Она поднялась, открыла ящик, перерыла его содержимое - какие-то стекляшки, наперстки, сломанные ножницы - и резко обернулась: лицо ее сделалось испуганным, как у девочки, но одновременно появилась странная печать упрямства, которое всегда есть предтеча абсолютной, непробиваемой закрытости; особенно четко это прослеживается именно у женщин - вот бы психологам поработать в этом направлении... А ты предлагал им это? - задал я себе вопрос. Никогда ты им этого не предлагал, психологи допросов не проводят и наручники в кармане не таскают, а уж тем более пистолет под мышкой...
- Тамара у вас, случаем, ключи не просила? - спросил я.
- Какая Тамара?! - Ольга сжалась.
- Вы знаете, о какой Тамаре я говорю.
- А отчего она вас интересует? Занимайтесь бандитами, это ваше дело, по улицам вечером страшно ходить... Раньше такого не было...
- Раньше можно было сажать по подозрению, Ольга Леонардовна. Раньше можно было и вас посадить на десять лет - без суда, по решению Особого совещания - за такие-то слова представителю власти... Мне очень много говорил о вас Иван, поэтому...
- Ах, вот в чем дело, - перебив меня, она съежилась еще больше, плечи опали, глаза, однако, собрались щелочками; зачем уродовать себя, у нее же прекрасные глаза. - Тогда мне понятен ваш визит...
- Вам непонятен мой визит... Непонятен, Ольга Леонардовна... Кто-то подбросил в ящик письменного стола вашего мужа улику, на основании которой мы должны его арестовать, - покушение на жизнь художника Штыка...
Глаза ее сделались прежними, огромными, и в них что-то сломалось: не резко - так часто бывает в экстремальной ситуации, - но глубоко внутри, на подступах к сознанию...
- Какое покушение? - спросила она чуть не по слогам. - Какой художник? У него нет никаких художников... Он не способен на это...
- Как вы думаете, Иван признался бы в том, что в его столе неведомо как оказалась улика? Что называется, убойная? Ответьте, как мать его будущего ребенка...

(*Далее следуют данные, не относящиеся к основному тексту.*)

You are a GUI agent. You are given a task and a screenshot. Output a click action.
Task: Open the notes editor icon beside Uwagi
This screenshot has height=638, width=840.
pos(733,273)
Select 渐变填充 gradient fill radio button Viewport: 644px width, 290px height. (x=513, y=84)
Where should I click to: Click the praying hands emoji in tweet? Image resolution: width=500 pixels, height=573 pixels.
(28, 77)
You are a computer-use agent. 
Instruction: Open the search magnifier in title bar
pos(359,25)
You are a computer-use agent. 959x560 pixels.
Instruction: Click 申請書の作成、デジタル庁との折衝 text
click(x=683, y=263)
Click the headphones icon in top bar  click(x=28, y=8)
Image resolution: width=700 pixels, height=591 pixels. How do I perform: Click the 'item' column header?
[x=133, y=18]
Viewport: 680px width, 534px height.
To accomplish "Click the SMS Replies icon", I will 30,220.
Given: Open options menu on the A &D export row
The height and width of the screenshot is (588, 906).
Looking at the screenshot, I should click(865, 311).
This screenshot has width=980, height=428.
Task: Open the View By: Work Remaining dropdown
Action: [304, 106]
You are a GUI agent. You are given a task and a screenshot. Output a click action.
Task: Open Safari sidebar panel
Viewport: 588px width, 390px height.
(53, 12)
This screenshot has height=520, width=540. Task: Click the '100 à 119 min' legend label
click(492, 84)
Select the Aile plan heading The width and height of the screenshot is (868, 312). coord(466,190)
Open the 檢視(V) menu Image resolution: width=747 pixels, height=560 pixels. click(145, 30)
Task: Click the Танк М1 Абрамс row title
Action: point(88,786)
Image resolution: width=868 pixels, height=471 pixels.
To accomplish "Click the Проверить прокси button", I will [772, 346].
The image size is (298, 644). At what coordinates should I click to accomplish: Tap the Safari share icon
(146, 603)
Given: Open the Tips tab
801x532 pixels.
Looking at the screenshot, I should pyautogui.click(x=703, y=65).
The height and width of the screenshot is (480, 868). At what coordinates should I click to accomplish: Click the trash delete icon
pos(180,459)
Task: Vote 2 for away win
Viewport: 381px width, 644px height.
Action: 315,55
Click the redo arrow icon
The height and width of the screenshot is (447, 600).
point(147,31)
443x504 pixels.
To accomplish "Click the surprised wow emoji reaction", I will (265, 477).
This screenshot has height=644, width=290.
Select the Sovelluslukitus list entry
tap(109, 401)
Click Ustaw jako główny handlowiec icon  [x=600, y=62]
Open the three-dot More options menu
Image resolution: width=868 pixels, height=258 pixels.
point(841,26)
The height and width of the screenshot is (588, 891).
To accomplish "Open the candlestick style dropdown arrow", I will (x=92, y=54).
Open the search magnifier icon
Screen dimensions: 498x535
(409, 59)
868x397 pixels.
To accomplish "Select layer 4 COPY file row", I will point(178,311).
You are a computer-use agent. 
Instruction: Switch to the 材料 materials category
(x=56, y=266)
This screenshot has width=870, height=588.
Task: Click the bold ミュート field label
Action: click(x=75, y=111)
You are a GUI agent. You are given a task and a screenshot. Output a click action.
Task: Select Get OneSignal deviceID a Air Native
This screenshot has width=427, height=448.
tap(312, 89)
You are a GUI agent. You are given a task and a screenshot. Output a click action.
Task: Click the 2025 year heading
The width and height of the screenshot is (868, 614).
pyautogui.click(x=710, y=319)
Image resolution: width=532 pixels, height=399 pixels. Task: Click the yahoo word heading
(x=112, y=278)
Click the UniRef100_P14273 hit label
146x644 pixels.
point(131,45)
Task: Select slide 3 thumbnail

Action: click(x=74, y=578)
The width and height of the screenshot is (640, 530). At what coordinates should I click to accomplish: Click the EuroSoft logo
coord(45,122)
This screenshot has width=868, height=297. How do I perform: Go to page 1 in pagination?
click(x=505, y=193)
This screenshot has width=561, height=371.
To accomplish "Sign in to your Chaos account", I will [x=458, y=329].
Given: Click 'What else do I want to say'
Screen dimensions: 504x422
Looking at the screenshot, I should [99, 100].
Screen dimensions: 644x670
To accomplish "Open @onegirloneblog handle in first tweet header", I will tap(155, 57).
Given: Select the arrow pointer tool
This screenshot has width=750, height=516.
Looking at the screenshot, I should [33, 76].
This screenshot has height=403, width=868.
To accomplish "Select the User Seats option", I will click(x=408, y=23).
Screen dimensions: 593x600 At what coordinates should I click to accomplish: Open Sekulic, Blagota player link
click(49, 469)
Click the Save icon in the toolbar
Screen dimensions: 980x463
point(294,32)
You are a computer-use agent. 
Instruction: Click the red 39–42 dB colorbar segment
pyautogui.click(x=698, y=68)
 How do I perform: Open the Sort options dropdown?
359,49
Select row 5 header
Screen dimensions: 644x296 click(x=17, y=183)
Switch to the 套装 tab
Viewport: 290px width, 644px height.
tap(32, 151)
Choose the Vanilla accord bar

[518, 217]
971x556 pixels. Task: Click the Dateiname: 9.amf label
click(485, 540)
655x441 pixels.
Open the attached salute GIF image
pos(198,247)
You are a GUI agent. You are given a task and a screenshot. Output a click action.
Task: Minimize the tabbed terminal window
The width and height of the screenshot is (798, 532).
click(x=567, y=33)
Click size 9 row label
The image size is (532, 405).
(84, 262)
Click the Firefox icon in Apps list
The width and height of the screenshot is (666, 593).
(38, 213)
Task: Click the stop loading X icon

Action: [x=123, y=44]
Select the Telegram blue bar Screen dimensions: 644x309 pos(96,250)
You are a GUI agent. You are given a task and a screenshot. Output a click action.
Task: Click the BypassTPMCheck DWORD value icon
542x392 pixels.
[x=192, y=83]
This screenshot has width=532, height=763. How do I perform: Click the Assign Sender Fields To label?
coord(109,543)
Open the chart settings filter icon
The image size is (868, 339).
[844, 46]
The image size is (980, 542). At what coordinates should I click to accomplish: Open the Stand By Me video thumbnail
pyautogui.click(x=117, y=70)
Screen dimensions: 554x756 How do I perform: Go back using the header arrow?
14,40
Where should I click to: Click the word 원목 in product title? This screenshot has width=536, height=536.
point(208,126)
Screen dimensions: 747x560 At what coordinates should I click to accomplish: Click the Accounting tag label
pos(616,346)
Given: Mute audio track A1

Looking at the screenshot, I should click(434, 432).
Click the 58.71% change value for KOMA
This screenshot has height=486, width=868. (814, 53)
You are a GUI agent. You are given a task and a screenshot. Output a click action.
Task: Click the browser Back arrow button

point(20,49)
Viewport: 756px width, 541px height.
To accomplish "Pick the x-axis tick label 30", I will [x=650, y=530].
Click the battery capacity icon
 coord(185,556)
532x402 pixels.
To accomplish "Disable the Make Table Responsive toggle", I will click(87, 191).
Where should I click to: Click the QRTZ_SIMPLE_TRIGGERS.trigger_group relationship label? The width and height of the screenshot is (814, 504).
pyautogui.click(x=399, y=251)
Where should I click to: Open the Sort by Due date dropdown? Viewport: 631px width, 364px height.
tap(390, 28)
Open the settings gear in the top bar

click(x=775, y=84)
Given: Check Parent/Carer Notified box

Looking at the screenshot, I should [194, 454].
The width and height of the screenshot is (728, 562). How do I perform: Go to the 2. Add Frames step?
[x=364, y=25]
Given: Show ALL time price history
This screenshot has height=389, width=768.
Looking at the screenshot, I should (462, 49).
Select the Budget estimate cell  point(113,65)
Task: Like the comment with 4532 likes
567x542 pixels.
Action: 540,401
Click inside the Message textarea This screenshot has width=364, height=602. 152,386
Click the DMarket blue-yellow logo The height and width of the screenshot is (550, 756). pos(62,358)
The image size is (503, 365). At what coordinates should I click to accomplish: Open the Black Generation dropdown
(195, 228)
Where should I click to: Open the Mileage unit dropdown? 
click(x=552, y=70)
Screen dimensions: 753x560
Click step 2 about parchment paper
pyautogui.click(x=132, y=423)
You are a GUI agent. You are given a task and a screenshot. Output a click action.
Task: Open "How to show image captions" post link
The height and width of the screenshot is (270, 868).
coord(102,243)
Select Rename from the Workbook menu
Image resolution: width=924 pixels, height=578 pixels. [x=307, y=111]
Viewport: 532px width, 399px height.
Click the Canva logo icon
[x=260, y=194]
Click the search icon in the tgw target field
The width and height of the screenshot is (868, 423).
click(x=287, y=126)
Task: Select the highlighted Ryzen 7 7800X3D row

- Моего ребенка, - она поправила меня автоматически, и глаза у нее снова начали меняться, приобретая прежнее выражение безучастия и покорности. - Ребенок всегда принадлежит матери.
- Кстати, у вас будет сын, а сын действительно больше принадлежит матери, говорю это как отец девушки...
- У меня родится дочь, - ответила она, и странное подобие улыбки, страдальческой и жалостливой, неожиданно промелькнуло на ее лице.
Я отчего-то вспомнил свою бабушку. Потом сообразил, что вспомнил ее не <отчего-то>, а из-за того именно, что она постоянно хранила на лице печать страдания; я помню ее такой с раннего детства. Она редко смеялась, но, даже веселясь чему-то, старалась как можно скорее погасить радость и скорбно опустить уголки губ. Однажды я приехал к ней в гости, бросил машину у подъезда, но старики, сидевшие на скамеечке, сказали, что Пелагеи Гавриловны нет, стоит в очереди за нутриями, пристрастилась к крысам, дешево и наваристо... Я поджался: ну, разве можно?! Ведь я и деньгами помогаю ей, и кур привожу, и сыр - так нет, начала прилюдно экономить на еде... Одна из старух поинтересовалась, как бегает <тестева машинка>; я удивился: <Какого тестя? Он помер как десять лет>. - <Так Пелагея Гавриловна говорит, что не ваша это машина, денег нет, тесть воспомоществовал...> Откуда это? Боязнь спугнуть зыбкое благополучие? Или действительно у нас это в крови - таить достаток, опасаться сглаза, выказывать соседям свою бедность и несчастье? К таким, мол, не пристанут, убогих жалеют, только удачливых давят, не прощают счастья и силы...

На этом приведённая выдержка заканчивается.